++++ Dataset excerpts ++++

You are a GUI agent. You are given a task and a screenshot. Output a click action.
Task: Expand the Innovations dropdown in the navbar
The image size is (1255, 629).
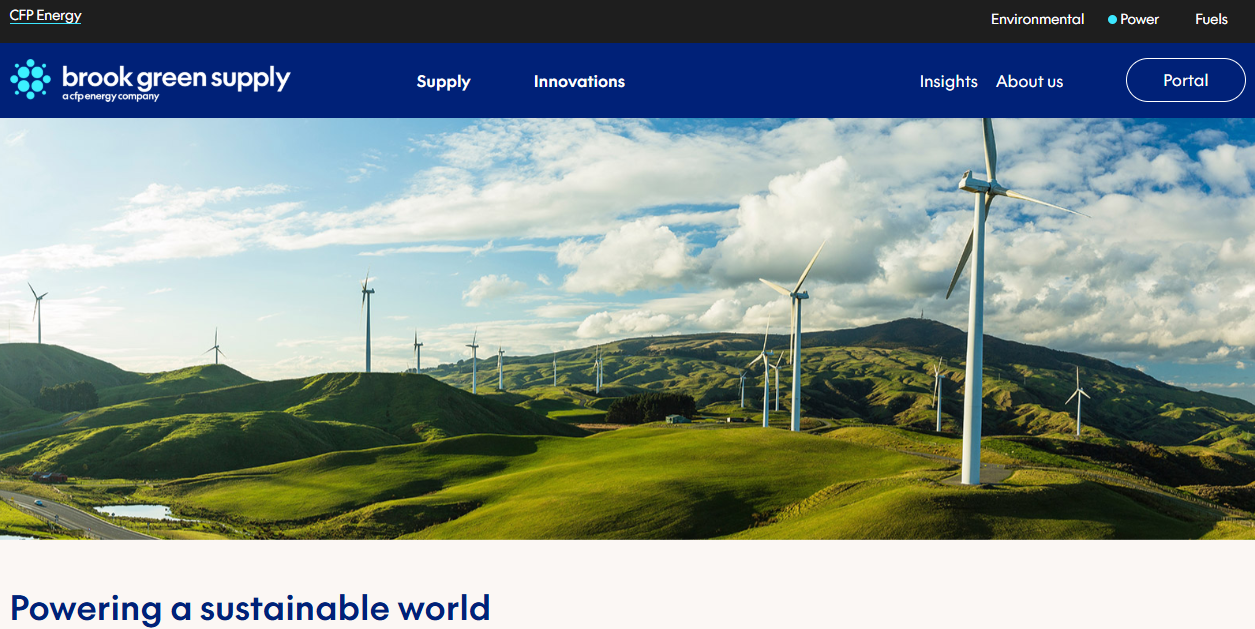[x=579, y=81]
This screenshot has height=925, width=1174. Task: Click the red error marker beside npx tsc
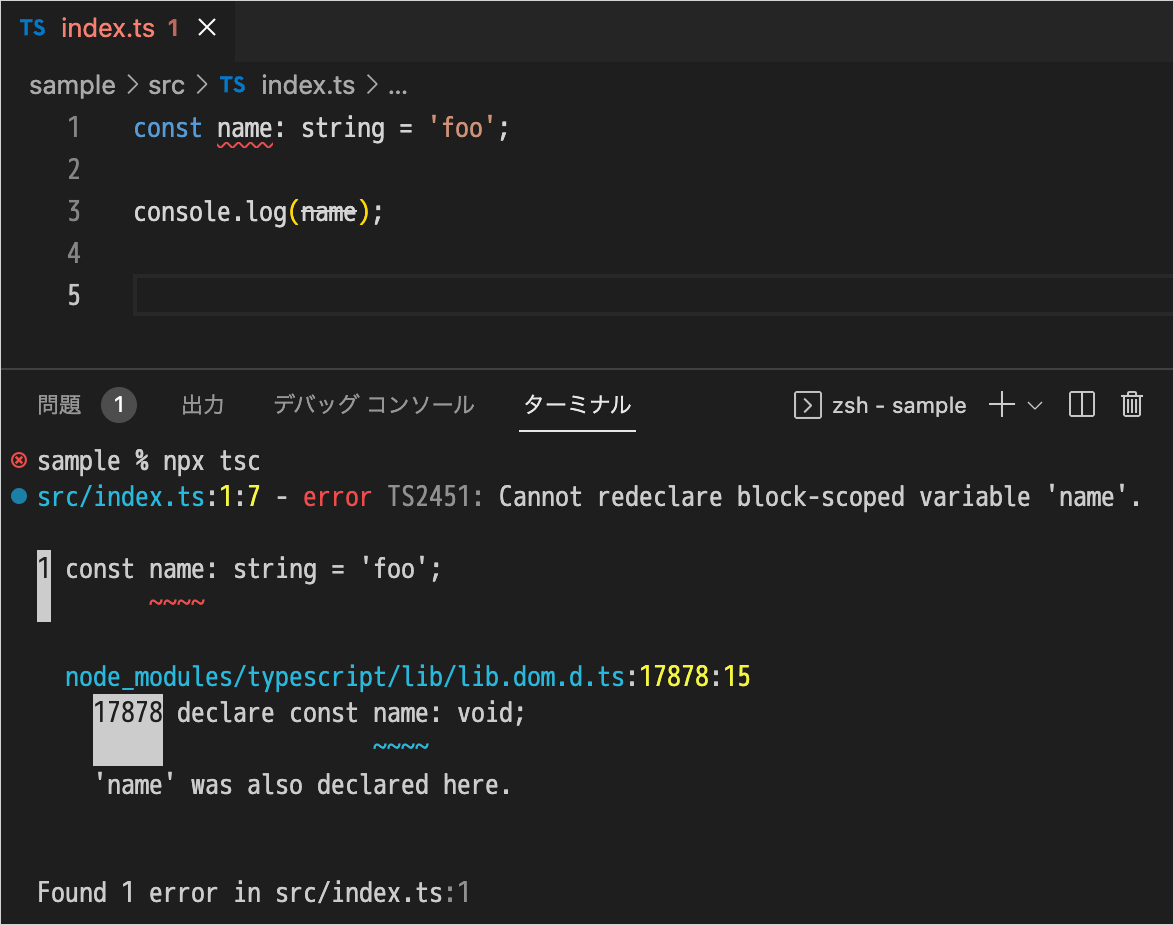click(x=18, y=461)
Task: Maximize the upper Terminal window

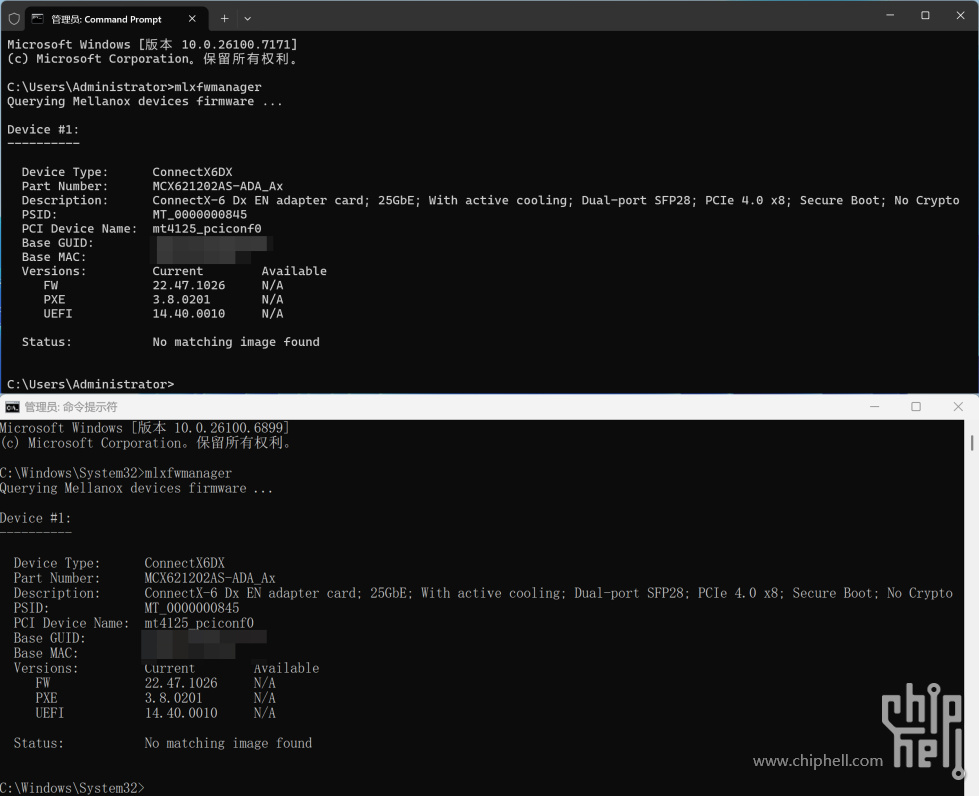Action: coord(925,15)
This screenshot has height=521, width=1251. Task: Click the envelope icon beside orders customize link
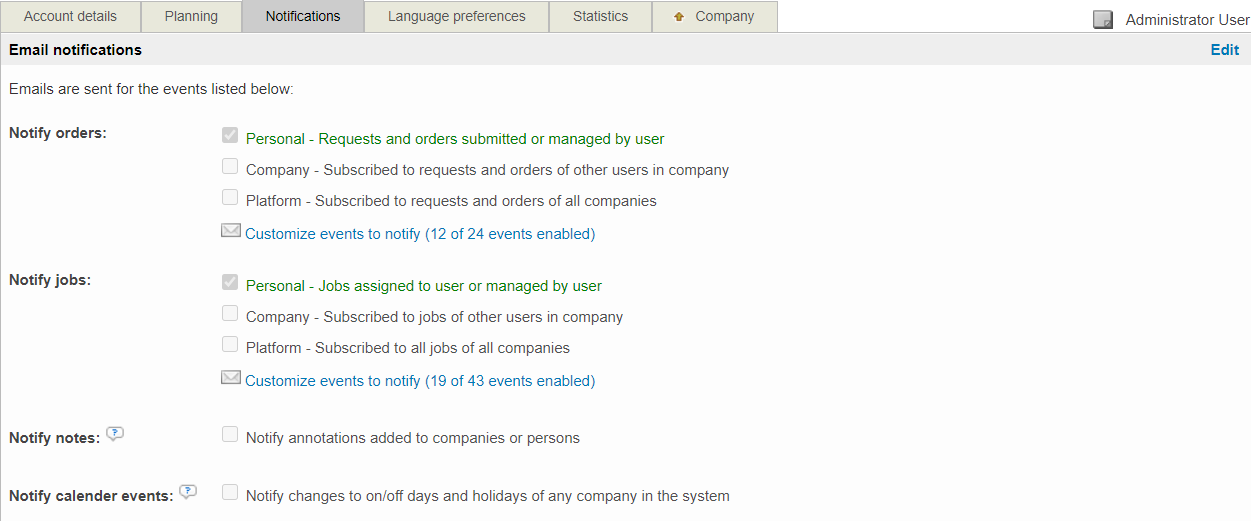pyautogui.click(x=231, y=231)
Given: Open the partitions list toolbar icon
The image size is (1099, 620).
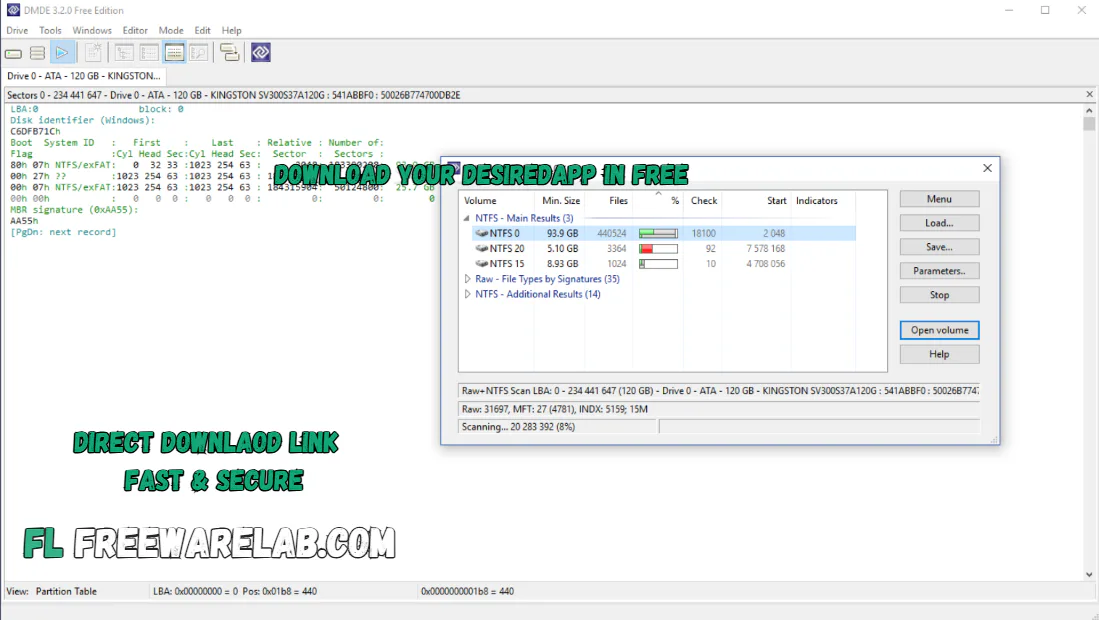Looking at the screenshot, I should 36,52.
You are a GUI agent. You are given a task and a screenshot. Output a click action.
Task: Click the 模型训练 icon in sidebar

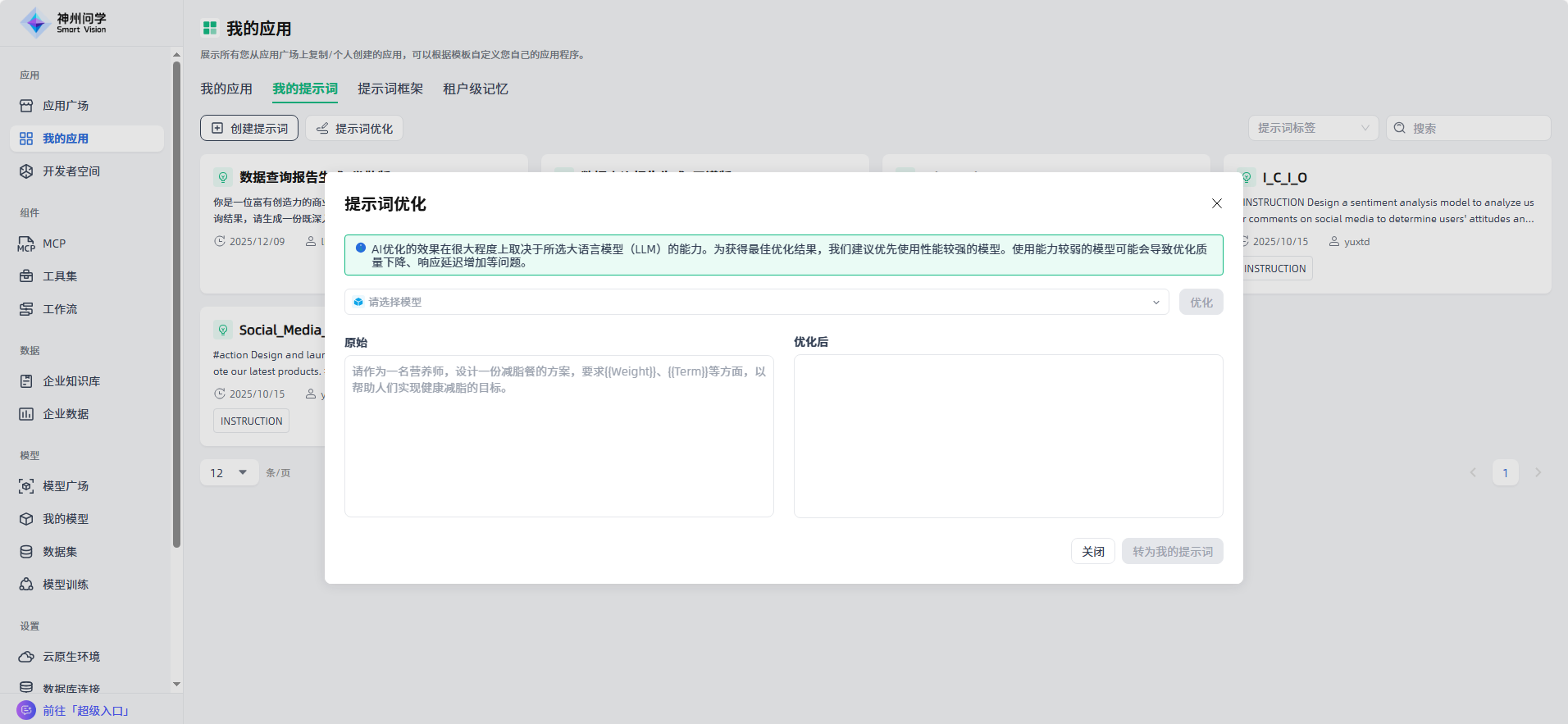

++++

Action item: Starting at the line with "Task: Maximize the upper Terminal window" and finishing at the line with "Given: Open the partitions list toolbar icon", copy the material above exactly, both lines included. Nothing else goes in, and no pictures.

Task response:
Task: Maximize the upper Terminal window

Action: coord(925,15)
This screenshot has height=521, width=1251. Task: Click the envelope icon beside orders customize link
pyautogui.click(x=231, y=231)
Given: Open the partitions list toolbar icon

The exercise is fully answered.